*What you should do*.
As soon as the line containing "You are a GUI" appears, copy it and every following line word for word until the records end.

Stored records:
********

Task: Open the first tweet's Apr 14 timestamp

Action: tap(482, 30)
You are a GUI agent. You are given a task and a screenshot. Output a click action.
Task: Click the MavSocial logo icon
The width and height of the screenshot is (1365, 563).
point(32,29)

********

*Reply to the exercise*.
You are a GUI agent. You are given a task and a screenshot. Output a click action.
Task: Click the MavSocial logo icon
The width and height of the screenshot is (1365, 563).
point(32,29)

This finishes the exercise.